=== Stored entries ===
▬▬▬▬▬▬▬▬▬▬

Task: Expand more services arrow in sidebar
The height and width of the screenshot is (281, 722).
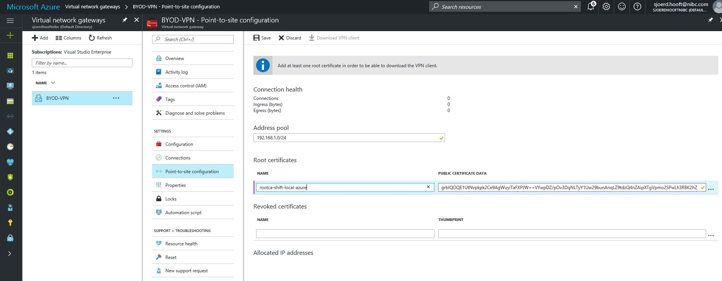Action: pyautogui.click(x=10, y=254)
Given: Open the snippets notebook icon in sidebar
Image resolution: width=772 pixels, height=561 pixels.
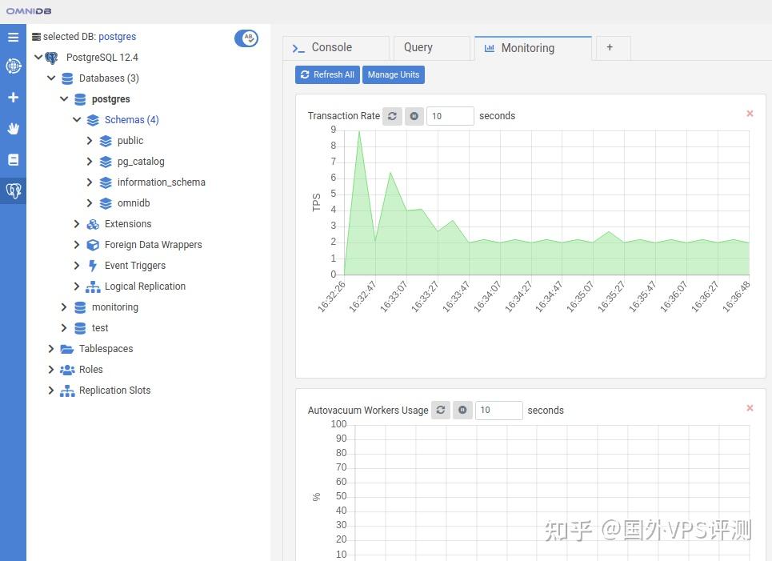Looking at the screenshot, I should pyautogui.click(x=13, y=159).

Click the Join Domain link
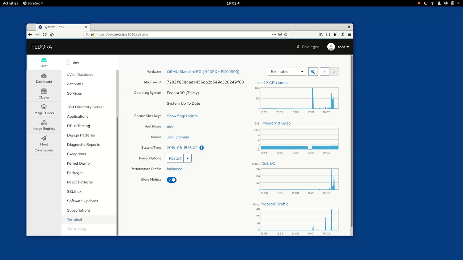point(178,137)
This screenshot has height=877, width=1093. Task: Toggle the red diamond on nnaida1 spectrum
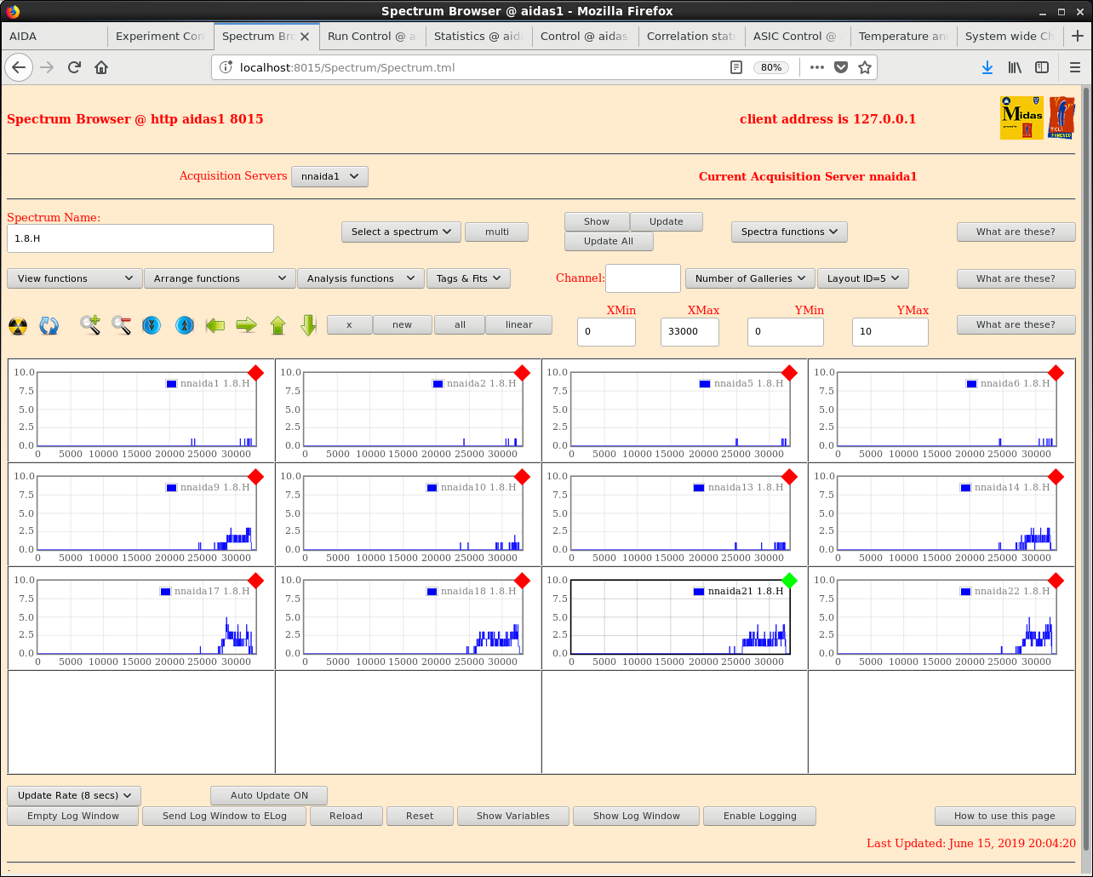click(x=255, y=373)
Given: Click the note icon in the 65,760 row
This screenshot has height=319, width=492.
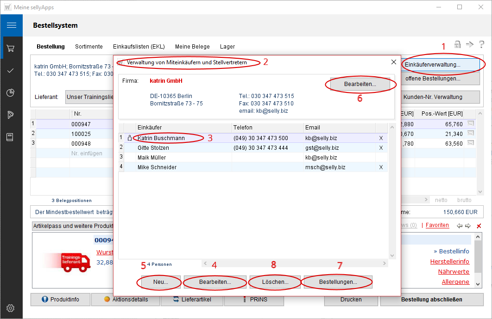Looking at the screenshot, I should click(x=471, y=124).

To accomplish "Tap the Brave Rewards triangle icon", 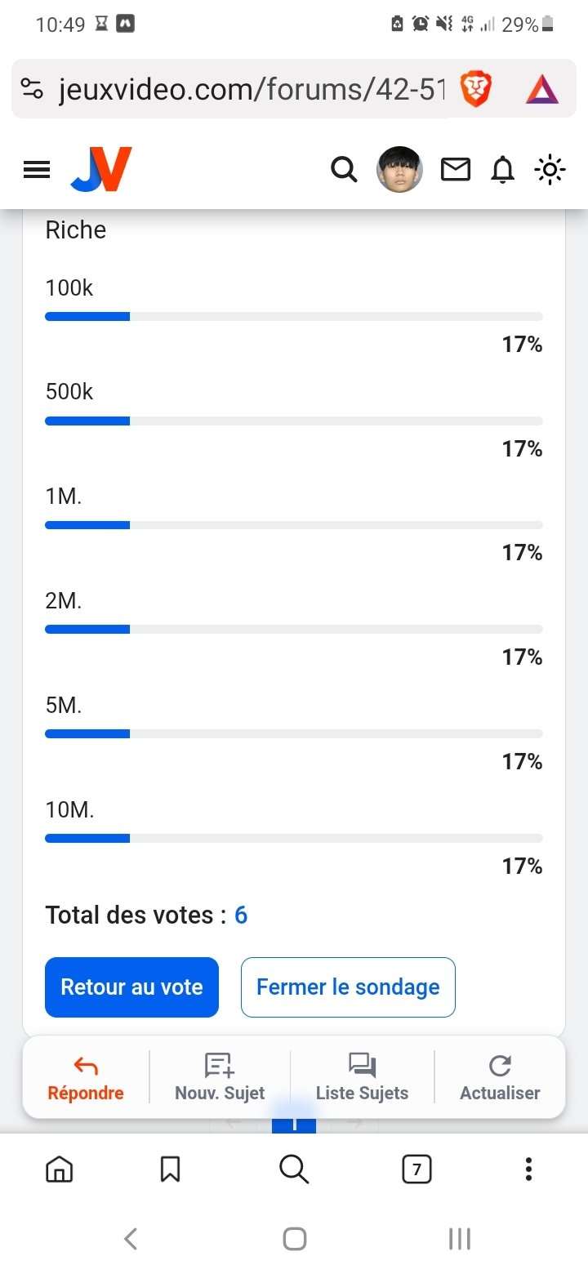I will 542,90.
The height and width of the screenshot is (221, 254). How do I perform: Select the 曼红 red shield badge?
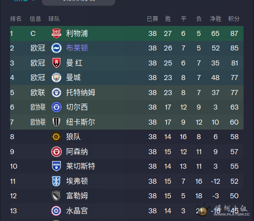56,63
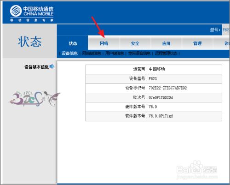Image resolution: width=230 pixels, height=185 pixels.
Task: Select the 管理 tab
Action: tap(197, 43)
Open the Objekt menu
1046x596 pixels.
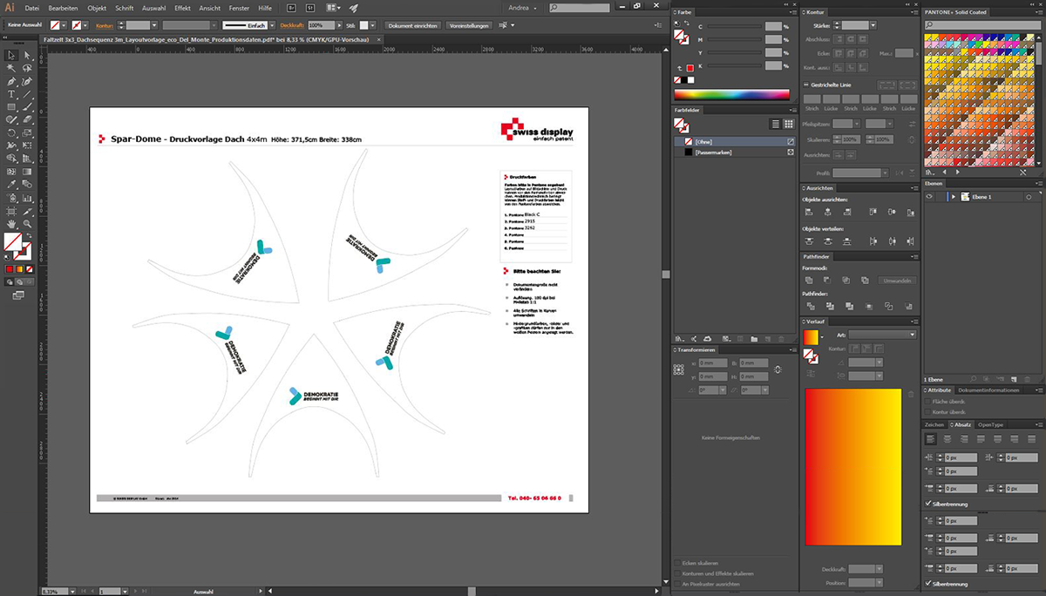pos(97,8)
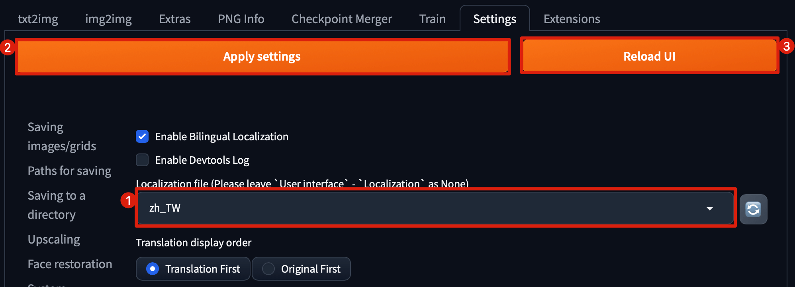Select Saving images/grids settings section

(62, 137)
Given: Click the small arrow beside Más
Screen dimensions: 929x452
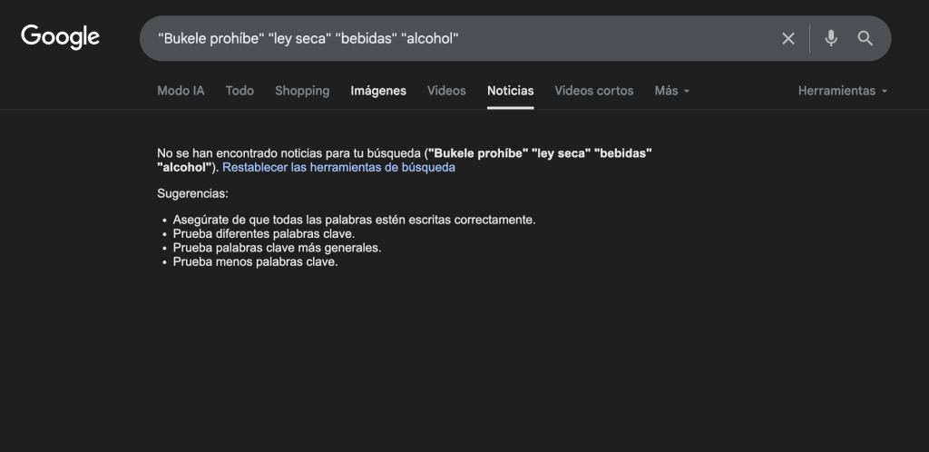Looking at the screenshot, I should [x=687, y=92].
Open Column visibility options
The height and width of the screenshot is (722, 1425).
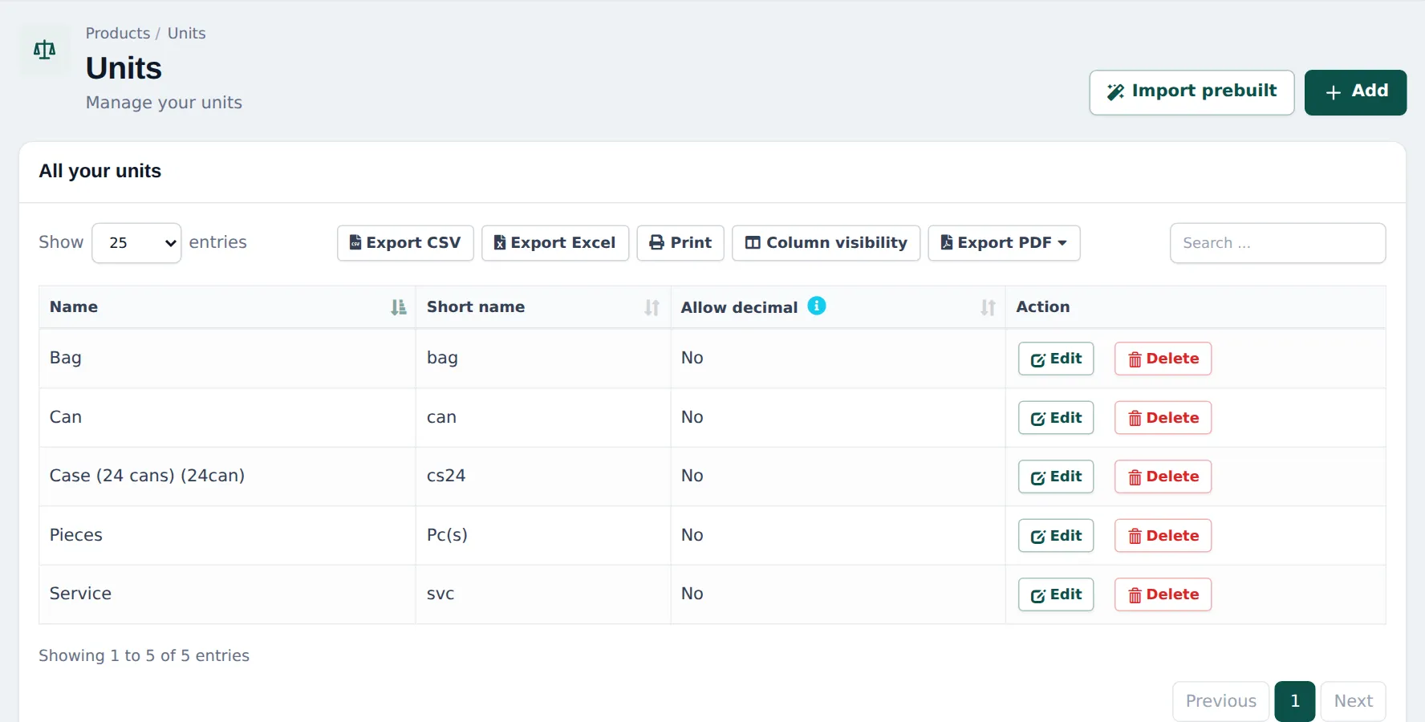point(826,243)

▬▬▬▬▬▬▬▬▬▬

=== WHAT YOU WILL DO ===
Pull out every line of the records above that contains the word "Given".

=== EXPECTED ANSWER ===
Given: Open the snippets notebook icon in sidebar
Given: Click the note icon in the 65,760 row
Given: Click the small arrow beside Más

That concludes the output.